Let’s get to getting.

QUALIFYING ABSOLUTES

Her hint? Don’t. What do we mean by this? Don’t add these words:

  • very
  • really
  • extremely (etc.)

To these words:

  • unique
  • essential
  • fatal
  • perfect
  • true
  • dead

Either it is, or it isn’t. And unless you’re Miracle Max, dead is dead.

PUNCTUATION MATTERS

She only used one example for this. Are you ready? I thought it made the point quite nicely.

I. Love. How.
When. You. Read.
This. Your. Voice.
Pauses. In.
Your. Head.

Any questions? Okay, moving right along.

MY KINGDOM FOR A COMMA!

Continuing in the spirit of “punctuation matters,” let’s go to commas. Comma placement can make or break the meaning of some of your sentences and if placed appropriately can bring clarity. Here were some examples she used, see if you can spot what’s wrong with them.

  • Through the wall Bob heard a sound.
  • Everyone seemed to be having fun with the exception of Sally.
  • Did you know that Tom? (The rule: always have a comma before the name of the person you’re addressing in this type of situation.)
  • Take that migraine!
  • She gasped at the sight of David in the cloakroom hanging his jacket on a hook.
  • Let’s eat Grandma.

Make sure your readers are able to understand what you want to tell them by paying attention to commas.

WHEN COMMAS ARE NOT YOUR FRIEND

Sometimes we use commas in the wrong way which can also cause confusion with readers. Examine these examples and see if you can find what’s wrong with them.

  • Lighting a candle, she settled beneath the covers.
  • Tying her shoes, she ran out the door.

It doesn’t work to shove these clauses together because it indicates instantaneous action. The first would suggest she has the candle with her under the covers and the second we wonder how she possible ran while tying her shoes.

SEARCH AND DESTROY

These are words and problems to look for in your manuscript to do some de-cluttering and maybe get that word count down to reasonable lengths. First up? Do a search for there are / there were / there is.

Ex: There was nothing in her personality that hinted of arrogance.
There is someone else who already knows. (Hint: You can delete both of the beginnings without losing anything but excessive words.)

When it comes to prepositions and phrases: one preposition in a sentence is enough. Bad examples:

  • down onto
  • she climbed up out
  • she sat back down onto the chair
  • they walked toward the river in unison out of the forest
  • called out into the phone

Here are some general garbage words you can for the most part delete with ease: very, really, a bit, immediately, suddenly, any, well, just.
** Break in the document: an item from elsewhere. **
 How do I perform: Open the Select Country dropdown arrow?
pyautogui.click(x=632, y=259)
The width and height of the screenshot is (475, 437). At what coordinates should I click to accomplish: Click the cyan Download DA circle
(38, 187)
And don’t go into that overload. If the meaning is in doubt, use it. If not, CUT IT!

MALAPROP FUN!

She mentioned visiting Zina over at My Imaginary Blog for some good malaprop fun. Nothing says amateur like a good malaprop. And the trouble is, Word won’t catch it. (This is where beta readers and a good command of words comes in handy).The examples. Spot the errors:

  • He felt a twinge of guild.
  • Oh, was he ever hansom!
  • His fighting stile reminded him of Batman.
  • The foot solder walked into the room.
  • Don’t brake the contract.
  • She peaked through the window.
  • She honed in.

DEFINE IT

Make sure your readers understand what it means. It can sometimes be too ambiguous. Often it tells rather than shows. Examples:

  • It was so awesome being in the marched band.
  • Paula knew it would be the best thing ever.
  • Frank couldn’t take it.

SUBJUNCTIVE

The subjunctive form uses were. Subjunctive refers to things contrary to fact. If the character doesn’t know, use was. If the truth is in doubt, use was. She said if you, yourself, are ever in doubt, use was because in most cases it’s the correct option and less annoying to an editor to fix a couple was issues than a bunch of were. (One of her examples was the Carpenters and Grammar Girl has a more in-depth article with her example as “If I Were a Rich Man.”)

THE VS. A

‘A’ imples something generic. ‘The’ implies an item we already know. Example: She felt the tears falling down her cheeks. <-This is the wrong use because typically we haven’t been familiar with tears on her cheeks if they’re first falling. She felt a tear fall down her cheek, is better.

And a few more tips we went over quickly, watch your novel for tense shifts. Sometimes we have present and past tense mixed together. Watch for POV intrusions (head-hopping), and don’t use the word literally incorrectly.

COMMA SPLICES

An independent clause is something that stands on it own. So  a comma splice comes into play when we try and connect two independent clauses with only a comma. Example:

Joe read the book, he loaned it to his sister.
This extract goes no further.